Pourtant ce soir, lorsque Peter Bernstein joue « I love You » de Cole Porter, égrenant les notes à la guitare seule, il dévient tout d’un coup très persuasif. Grâce à la douceur de son touché sur les cordes, on l’a imaginé un instant, cet homme qui déclare sa flamme. Puis on a assisté à la dispute du couple lors des échanges de phrase en 4/4 dans les solos (4 mesures improvisées à tour de rôle entre deux instruments, tel un dialogue de questions/réponses). On est monté en tension, on a cru qu’on allait assister à une scène de crime avec ces tueurs de musiciens, mais non…
Qui est Sullivan Fortner, ce jeune pianiste originaire de la Nouvelle Orléans qui joue du piano aussi facilement qu’il parle ? Ce qui est certain, c’est que ce n’est pas de sa faute si on a du mal à mener l’enquête ce soir. Ce soir, Sullivan Fortner accompagne et fait honneur à Peter Bersntein et à tout l’héritage swing et be-bop en commençant le concert par des phrases bop jouées en octaves à l’unisson. On perçoit des échos des vieux disques des années 1960 aux influences de Thelonious Monk ou Ramsey Lewis.
Parfois, on est emporté par des nappes de concerto classique qui nous rappellent son dernier album solo décontenançant et brillant « Solo Game » mélangeant du Stevie Wonder et du Chopin à un style qui lui est propre, sous la direction du pianiste légendaire Fred Hersch. Légère frustration ce soir de ne pas pouvoir plus écouter cet incroyable musicien. Son humilité en tant qu’accompagnateur qui s’efface pour laisser la place aux autres musiciens est touchante. Mission accomplie. Un autre complice a retenu notre attention : le batteur Joe Farnsworth, surprenant personnage. C’est un homme de contraste. Batteur en smoking, douceur et impulsion, il percute les cymbales tout en douceur. Moment savoureux lors de son solo, on se croit au cinéma. Il fait vibrer sa charleston et prend ses balais qu’il agite très vite, tels les petits pas d’une troupe qui arrive et qui s’approche.

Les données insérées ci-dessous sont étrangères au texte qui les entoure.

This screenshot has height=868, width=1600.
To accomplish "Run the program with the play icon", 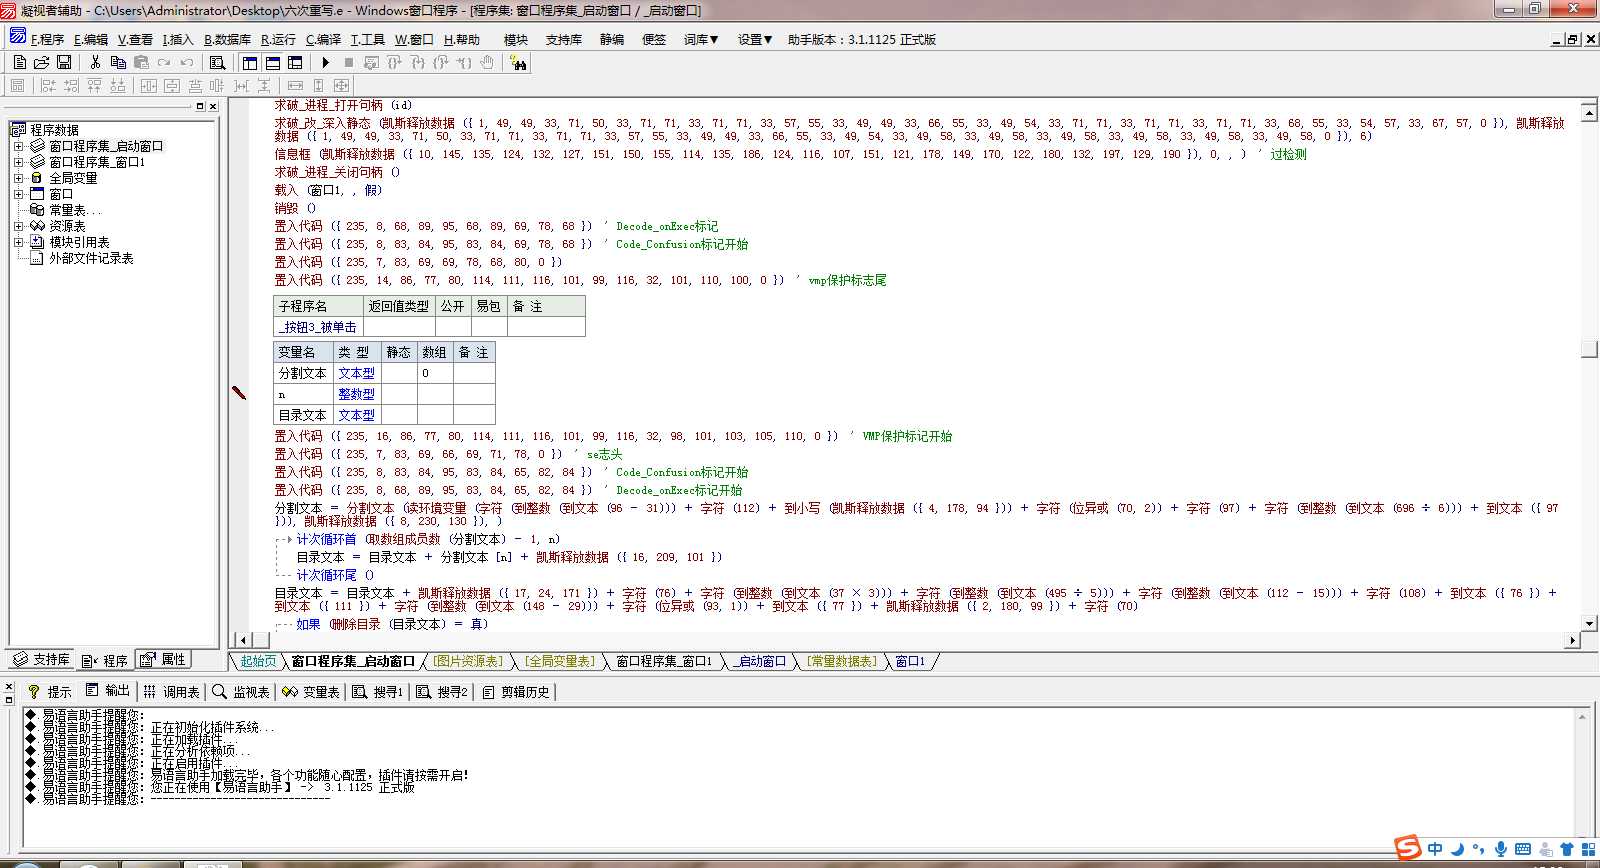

Pourtant, quelque chose nous a manqué ce vendredi 20 septembre au Sunside. « Le Je-ne-sais-quoi et le Presque-rien qui fait toute la différence », comme disait Vladimir Jankélévitch. On ne s’est pas vraiment laissé emporter, on a cherché à vivre une expérience, une histoire, mais il a manqué une intrigue et de l’excès. On est déçu parce qu’on sait que Peter Bernstein est un très grand guitariste, parce qu’on sait que Sullivan Fortner est le nouveau jeune génie. On s’attendait à de l’incroyable, on a eu du croyable. On s’attendait au casse du siècle, on est resté sur notre faim. Alors, on se dit qu’ils nous ont brouillé les pistes et qu’ils préparent un autre coup. « What comes next » ?
What comes next est l’album de Peter Bernstein sorti en 2020. Better Angels est son dernier album sorti en 2024. Sullivan Fortner vient de sortir un magnifique album en compagnie de Kurt Elling (Wildflowers Vol 1).